Astronomy is important because we need to find out more about the rest of the universe, how it works, more about black holes, dark energy and dark matter and how to harness them. Understanding the physics of that which we do not currently understand. This is important for many reasons including our eventual need to move off the Earth (4.5 billion years to the Earth's engulfment by the sun) and out of the galaxy (10 billion years until Andromeda collides with the Milky Way).

Nanotechnology is important because it will allow us to build and create objects from the ground up, truly mastering our world by creating matter. In addition there are interesting novel properties of atomic level matter which may offer better knowledge of quantum behavior.

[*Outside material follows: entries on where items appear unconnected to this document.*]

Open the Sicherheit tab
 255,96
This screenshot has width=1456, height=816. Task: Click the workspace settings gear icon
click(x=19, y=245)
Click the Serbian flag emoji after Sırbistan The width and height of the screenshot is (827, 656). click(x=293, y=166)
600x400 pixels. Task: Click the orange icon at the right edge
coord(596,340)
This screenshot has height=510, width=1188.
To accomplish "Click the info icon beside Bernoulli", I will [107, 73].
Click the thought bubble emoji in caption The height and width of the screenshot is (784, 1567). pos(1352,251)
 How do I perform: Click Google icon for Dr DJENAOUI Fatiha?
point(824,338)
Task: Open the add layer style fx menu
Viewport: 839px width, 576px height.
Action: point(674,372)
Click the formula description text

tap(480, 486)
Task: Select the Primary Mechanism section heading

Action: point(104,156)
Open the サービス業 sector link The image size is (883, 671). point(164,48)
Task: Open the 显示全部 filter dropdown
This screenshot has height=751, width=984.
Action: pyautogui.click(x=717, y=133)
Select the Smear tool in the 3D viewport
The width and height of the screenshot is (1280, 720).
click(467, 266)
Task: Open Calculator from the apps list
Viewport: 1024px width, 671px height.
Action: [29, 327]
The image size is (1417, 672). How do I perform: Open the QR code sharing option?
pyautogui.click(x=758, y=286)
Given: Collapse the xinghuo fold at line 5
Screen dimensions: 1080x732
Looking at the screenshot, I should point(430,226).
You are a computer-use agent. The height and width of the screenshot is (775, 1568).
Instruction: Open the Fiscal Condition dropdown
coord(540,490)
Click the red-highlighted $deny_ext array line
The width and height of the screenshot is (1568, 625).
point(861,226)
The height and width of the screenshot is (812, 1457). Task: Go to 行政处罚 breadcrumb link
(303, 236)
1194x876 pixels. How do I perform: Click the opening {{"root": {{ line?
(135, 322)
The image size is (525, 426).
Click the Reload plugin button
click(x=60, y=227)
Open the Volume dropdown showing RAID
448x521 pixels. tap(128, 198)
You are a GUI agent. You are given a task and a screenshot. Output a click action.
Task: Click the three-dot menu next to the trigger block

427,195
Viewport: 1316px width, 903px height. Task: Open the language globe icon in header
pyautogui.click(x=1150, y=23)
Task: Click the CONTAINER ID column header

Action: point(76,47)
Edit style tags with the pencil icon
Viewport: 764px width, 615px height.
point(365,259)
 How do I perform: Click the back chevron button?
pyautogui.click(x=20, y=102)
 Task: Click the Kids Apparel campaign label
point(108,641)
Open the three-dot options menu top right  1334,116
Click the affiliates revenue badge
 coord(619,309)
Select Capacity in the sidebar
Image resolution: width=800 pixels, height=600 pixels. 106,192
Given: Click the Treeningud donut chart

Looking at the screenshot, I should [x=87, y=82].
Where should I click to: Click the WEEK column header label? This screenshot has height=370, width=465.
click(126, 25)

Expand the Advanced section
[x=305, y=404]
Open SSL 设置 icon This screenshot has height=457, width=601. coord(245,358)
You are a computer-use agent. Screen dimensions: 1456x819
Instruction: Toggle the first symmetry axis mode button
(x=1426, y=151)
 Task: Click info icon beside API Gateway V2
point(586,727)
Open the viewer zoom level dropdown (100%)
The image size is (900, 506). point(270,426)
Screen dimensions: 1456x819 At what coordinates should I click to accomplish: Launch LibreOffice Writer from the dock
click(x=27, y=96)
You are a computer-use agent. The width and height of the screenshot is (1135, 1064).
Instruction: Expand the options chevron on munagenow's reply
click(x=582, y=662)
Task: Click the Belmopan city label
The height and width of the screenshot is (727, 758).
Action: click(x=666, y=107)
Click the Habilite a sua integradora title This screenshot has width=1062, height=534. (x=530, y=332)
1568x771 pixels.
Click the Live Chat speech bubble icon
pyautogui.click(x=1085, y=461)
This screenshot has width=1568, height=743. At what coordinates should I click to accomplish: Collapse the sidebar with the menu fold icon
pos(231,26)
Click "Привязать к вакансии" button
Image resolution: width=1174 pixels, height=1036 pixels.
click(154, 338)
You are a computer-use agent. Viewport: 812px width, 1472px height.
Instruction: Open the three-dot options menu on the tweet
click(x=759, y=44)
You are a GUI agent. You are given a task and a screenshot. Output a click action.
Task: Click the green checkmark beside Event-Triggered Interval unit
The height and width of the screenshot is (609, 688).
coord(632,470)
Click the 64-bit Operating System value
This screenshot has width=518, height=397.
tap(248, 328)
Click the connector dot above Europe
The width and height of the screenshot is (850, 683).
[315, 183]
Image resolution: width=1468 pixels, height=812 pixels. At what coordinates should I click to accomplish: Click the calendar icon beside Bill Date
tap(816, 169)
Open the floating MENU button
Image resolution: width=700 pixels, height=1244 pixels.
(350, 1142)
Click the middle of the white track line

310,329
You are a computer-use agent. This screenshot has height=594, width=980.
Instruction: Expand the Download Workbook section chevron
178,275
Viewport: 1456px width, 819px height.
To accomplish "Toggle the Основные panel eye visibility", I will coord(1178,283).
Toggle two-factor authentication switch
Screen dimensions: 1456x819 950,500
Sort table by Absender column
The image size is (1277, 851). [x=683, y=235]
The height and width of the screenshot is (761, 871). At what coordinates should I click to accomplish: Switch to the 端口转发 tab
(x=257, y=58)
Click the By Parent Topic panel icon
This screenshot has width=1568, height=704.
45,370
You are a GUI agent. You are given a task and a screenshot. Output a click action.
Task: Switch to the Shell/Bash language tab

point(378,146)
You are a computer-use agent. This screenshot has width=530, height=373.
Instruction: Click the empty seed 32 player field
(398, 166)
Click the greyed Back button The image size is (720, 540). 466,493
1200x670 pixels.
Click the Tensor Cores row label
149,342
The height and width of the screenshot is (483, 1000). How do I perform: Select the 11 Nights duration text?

Biotechnology is important in being able to improve and redesign ourselves as humans, in the near term to get to baseline by eradicating disease and then to expand from baseline into new enhanced capabilities and forms. As we look to immigrating to other worlds and space colonies, biological transformation will be key.

Semiconductors and computation are important as we need to reach successive tiers of computing capability to further master knowledge about how our universe works, especially regarding large phenomenon like galaxies and small phenomenon like brains. Software is a harder problem than hardware and with greater processing, a lot of results can be achieved by brute force computation and don't need to wait for and rely on more complicated human team work dependent software.

Information theory is increasingly critical as a new conceptual model by which the universe is being explained. Seth Lloyd is one of the foremost authors on this. The idea is that there are many forms of information storage and computation in the universe, including life (plants, animals, etc.) who store DNA and compute from it, even rocks reacting to their environment are said to process information. Black holes also take in information, process it and return output, but this phenomenon is tested or understood yet.

These sciences share the theme of helping us answer the biggest remaining outstanding questions the fastest. Who are we? Where did we come from? What is the nature of this universe? Are there other universes? What are the physical laws that govern all matter and phenomenon of this universe?